## DATASET ENTRIES
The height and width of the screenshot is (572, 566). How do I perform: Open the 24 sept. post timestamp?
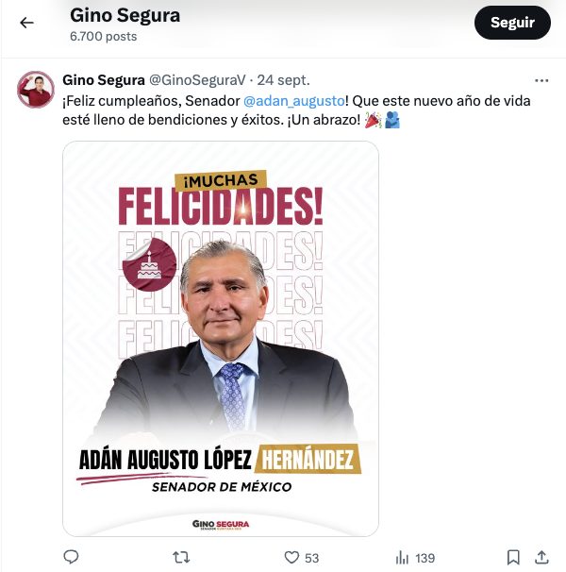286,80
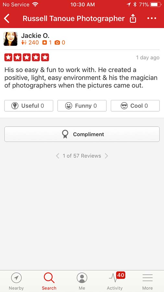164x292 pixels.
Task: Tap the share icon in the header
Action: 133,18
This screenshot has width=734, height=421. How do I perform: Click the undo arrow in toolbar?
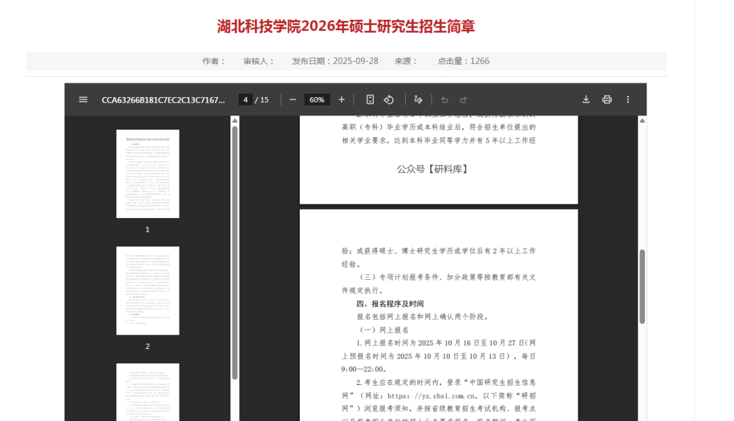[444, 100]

## EXERCISE
Give the listing again word for word. Skip every image.

## OUTPUT FOR THIS EXERCISE
The height and width of the screenshot is (572, 566). How do I perform: Open the 24 sept. post timestamp?
286,80
164x292 pixels.
Task: Tap the share icon in the header
Action: 133,18
This screenshot has width=734, height=421. How do I perform: Click the undo arrow in toolbar?
[444, 100]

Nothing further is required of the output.